I can't believe I haven't written anything in a week. It just seems like my life has gotten so busy lately (for someone without a full time job). I volunteer in the church office on Mondays. I host a small women's group on Tuesday evenings. I spend Wednesdays with the kids in Franklin. And I have been busy on Thursdays and Fridays, running around trying to get prepared for our trip to Israel in a few weeks (which is a euphemism for "I've been shopping a little more than usual.")

I try to make it to early morning prayer at least once a week. And that day has most often been Friday. For me to be out of the house no later than 6:15 requires that I commit to going the night before and wash my hair after working out. The last three Fridays, a friend and I have gone to Starbucks after prayer. We've been friends for about four years now and after I left Starbucks yesterday, I was thinking about how much God has done in both of our lives since we first met. We have these deep discussions about our spiritual growth. And this week we explored what it really means to be salt and light. (When we get it all figured out, I'll let you know.)

Today has been one of those laid back Saturdays I love.
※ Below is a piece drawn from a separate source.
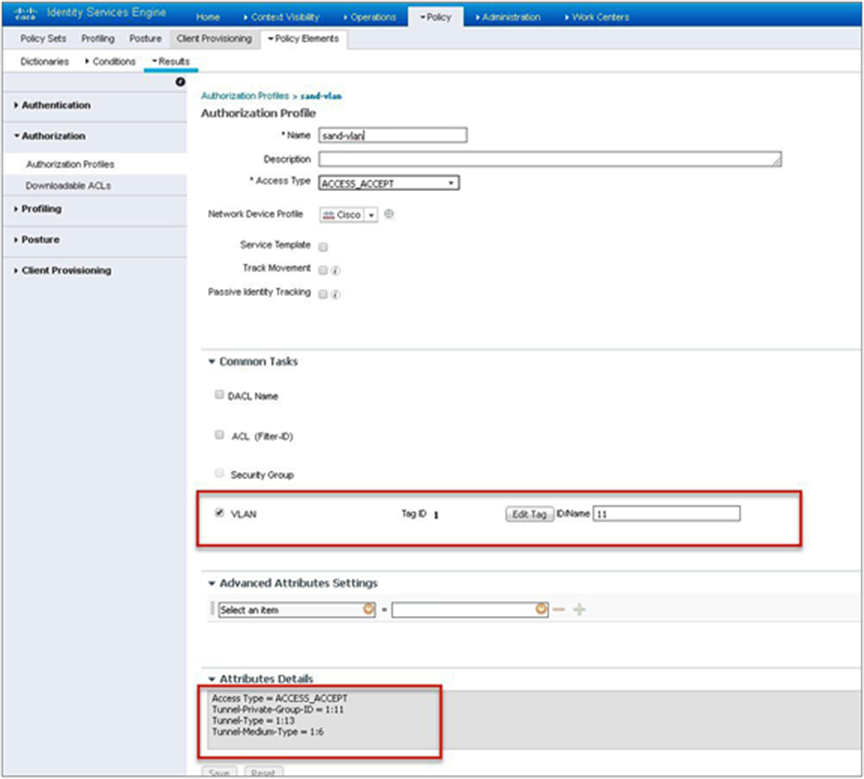The image size is (864, 779).
Task: Click the Edit Tag button
Action: (529, 514)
Other than watering the flowers and doing a couple of loads of laundry, all I have done is work out and read. One of these days I'm going to stop reading so many books at the same time. I'm re-reading "When People are Big and God is Small" with my small group. I'm almost finished reading "Running Scared: Fear, worry, and the God of rest." And I just started reading "Constantine's Sword: The Church and the Jews" by James Carroll.

This morning I focused on "Running Scared." I'm not reading this book because I feel like I'm running scared. I have had times when I was consumed with fear and worry. But I'm not in one of those times at the moment. I am actually at peace with all of my life's circumstances (even the ones that have brought anxiety in the past). But this book is not just for those who are consumed with fear and worry. It speaks to human nature and how often we wrestle with fear because we are not fully trusting God. It addresses our financial fears, our people fears and our fear of death.

There were several passages from the book that I intended to quote in this post, but I wound up chatting online for a while with a friend. And I must now get ready for church. I will be back with some good quotes as soon as I can.